◆ **INSTRUCTIONS FOR THE TASK**: From the entries below, copy every line that holds the word "agent".

Stored items:
▬▬▬▬▬▬

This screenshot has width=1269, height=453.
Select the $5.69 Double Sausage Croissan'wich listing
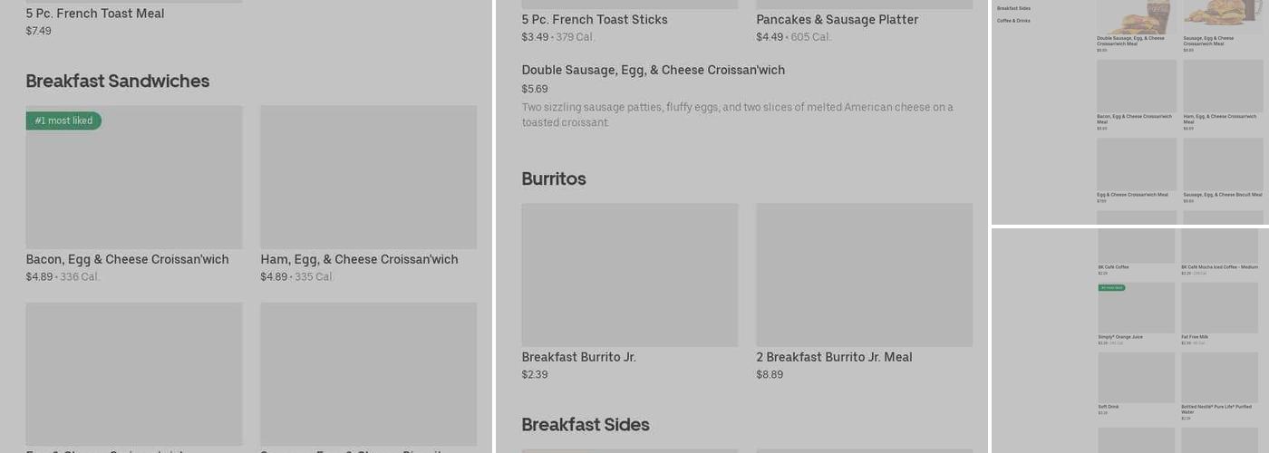click(653, 71)
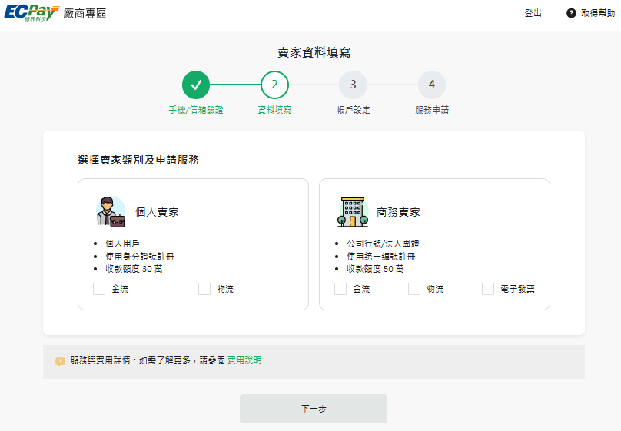Image resolution: width=621 pixels, height=431 pixels.
Task: Click the 商務賣家 card title
Action: pyautogui.click(x=398, y=212)
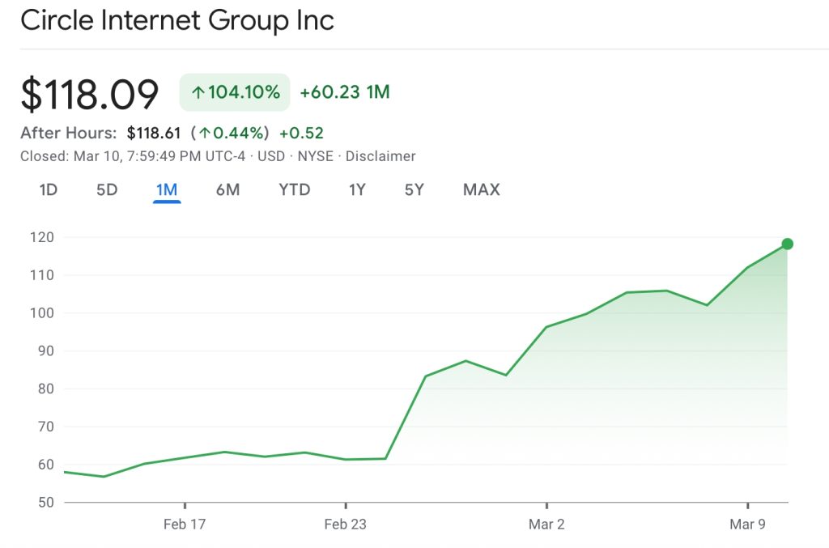Select the 5Y timeframe

(413, 189)
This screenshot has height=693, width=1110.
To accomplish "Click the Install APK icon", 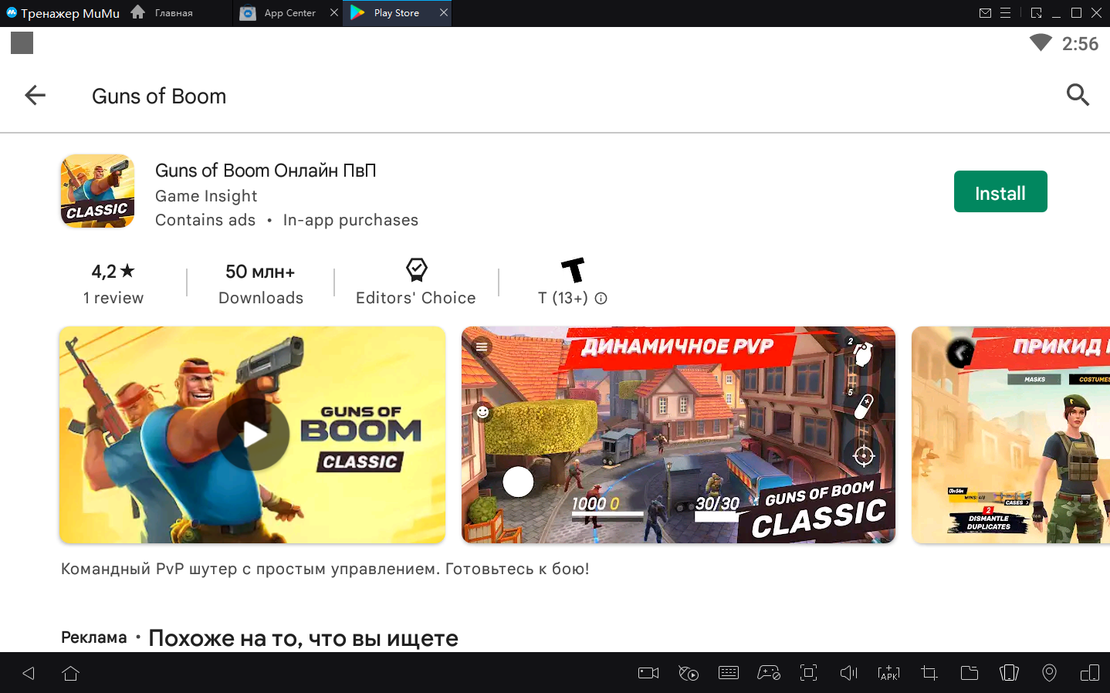I will point(888,673).
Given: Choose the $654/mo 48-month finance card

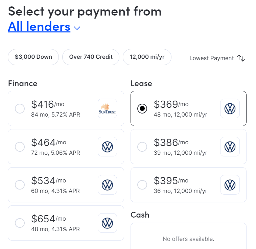Looking at the screenshot, I should (x=66, y=223).
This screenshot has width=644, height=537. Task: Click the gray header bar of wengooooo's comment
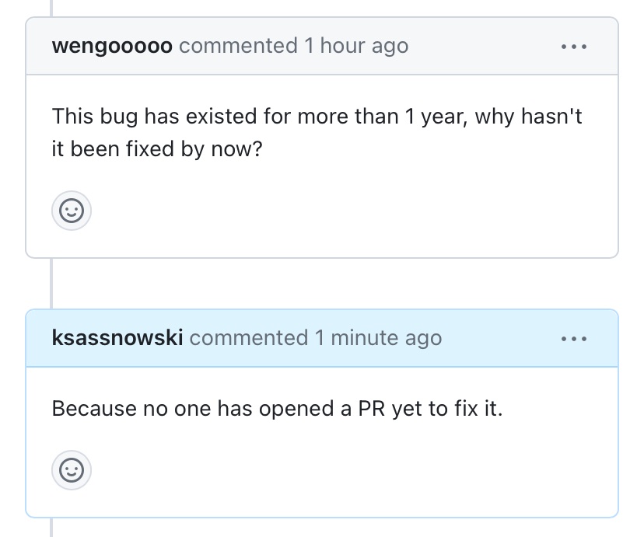(322, 46)
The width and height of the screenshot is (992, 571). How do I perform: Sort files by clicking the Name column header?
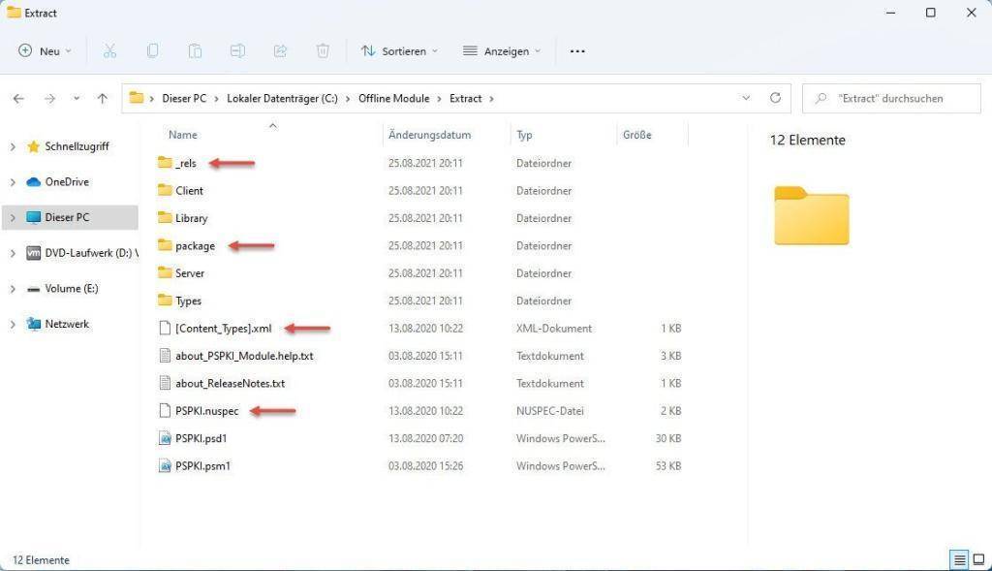182,134
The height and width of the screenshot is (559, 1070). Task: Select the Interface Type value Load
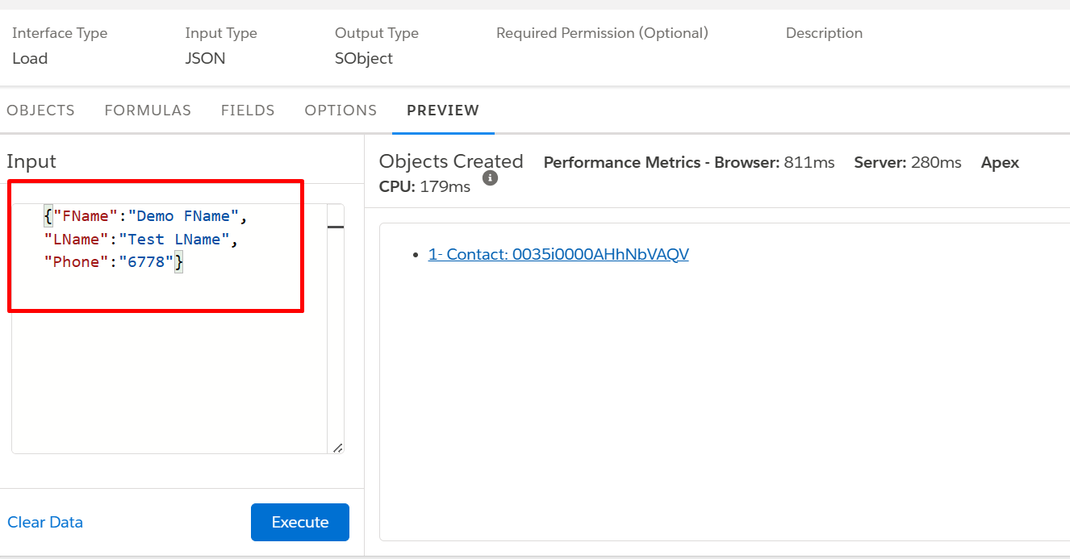point(29,58)
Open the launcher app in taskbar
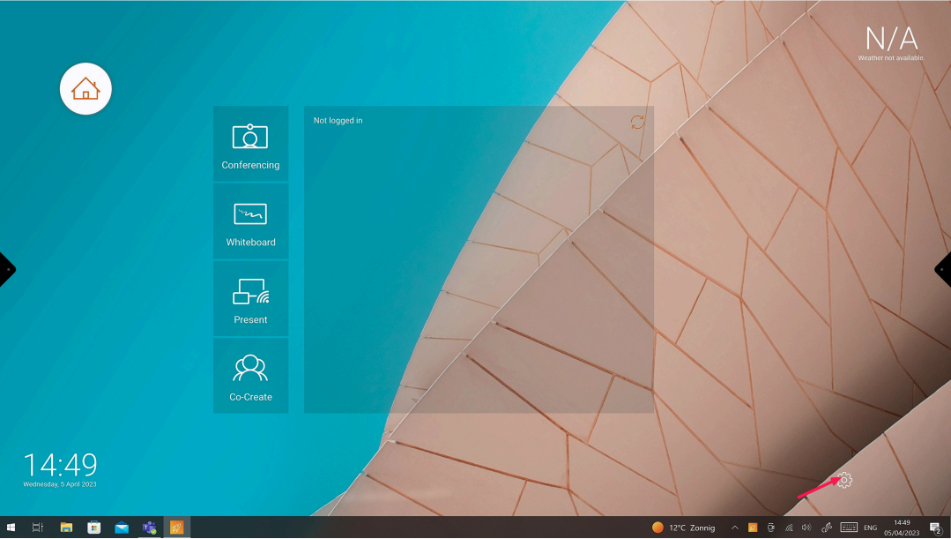Screen dimensions: 951x539 176,528
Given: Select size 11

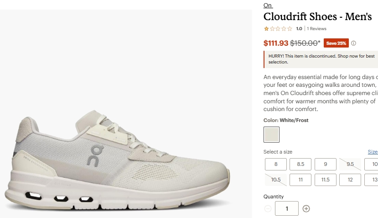Looking at the screenshot, I should (300, 180).
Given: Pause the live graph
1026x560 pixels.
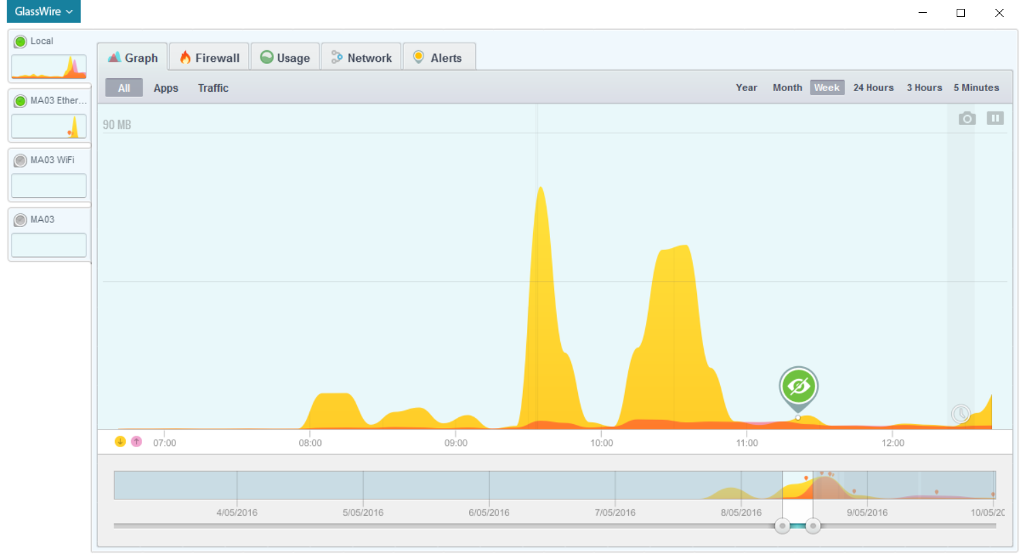Looking at the screenshot, I should pos(995,118).
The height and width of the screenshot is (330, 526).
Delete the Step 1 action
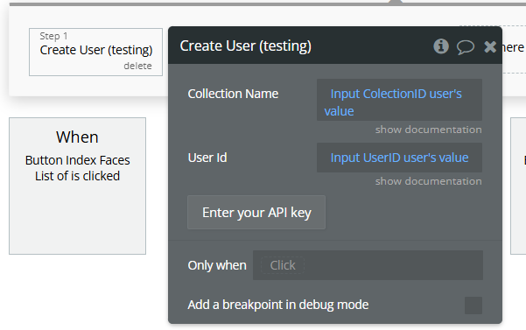(137, 66)
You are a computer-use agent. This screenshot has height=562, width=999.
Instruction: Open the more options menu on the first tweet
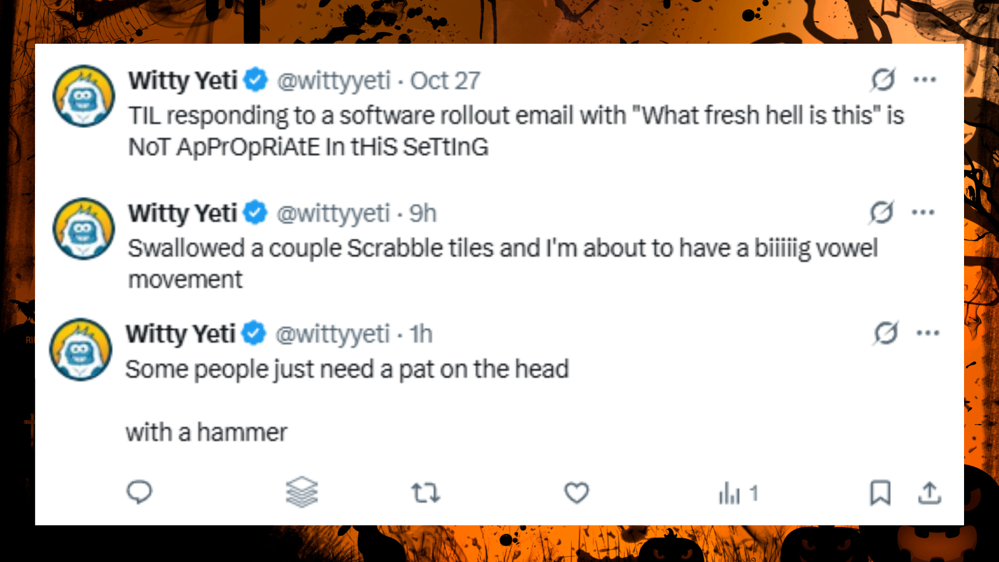925,79
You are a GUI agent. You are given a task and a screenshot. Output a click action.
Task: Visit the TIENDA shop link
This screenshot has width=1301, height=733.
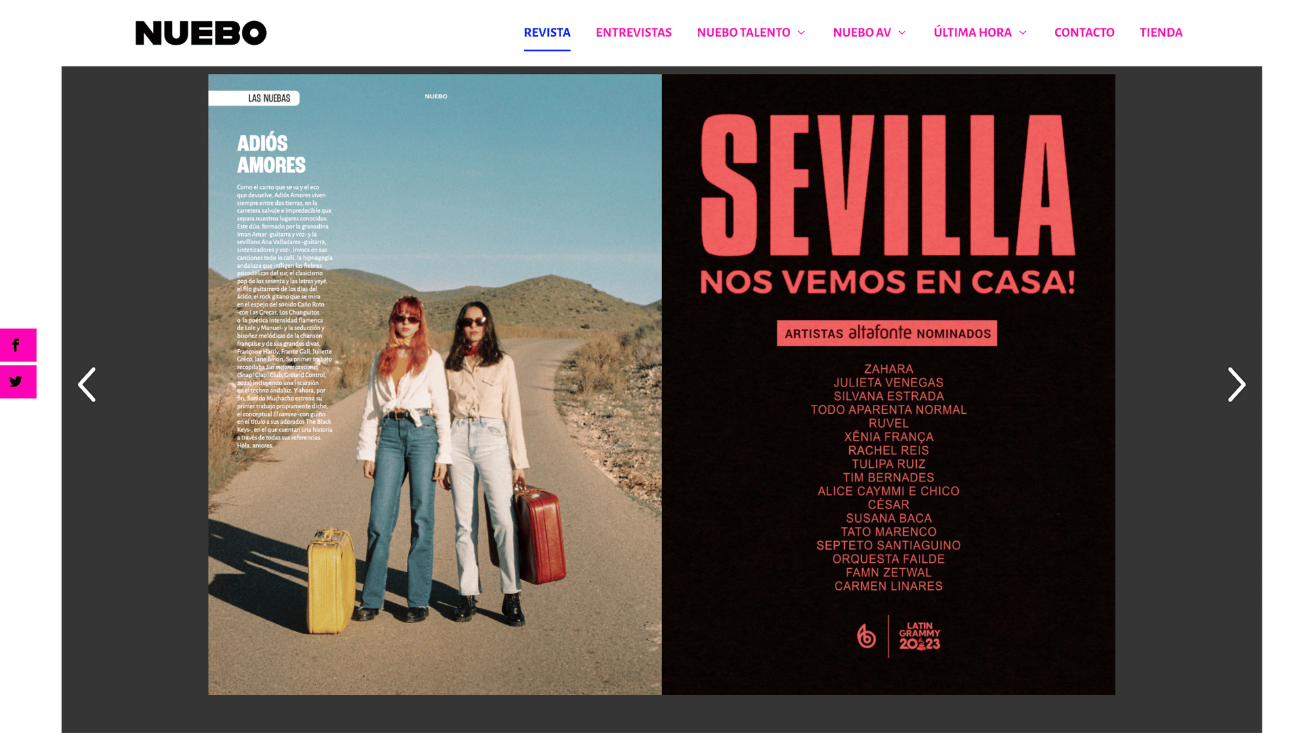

▬▬▬▬▬▬

◆ **SOLUTION**:
You are a computer-use agent. This screenshot has height=562, width=999.
You are a GUI agent. You are given a task and a screenshot. Output a click action.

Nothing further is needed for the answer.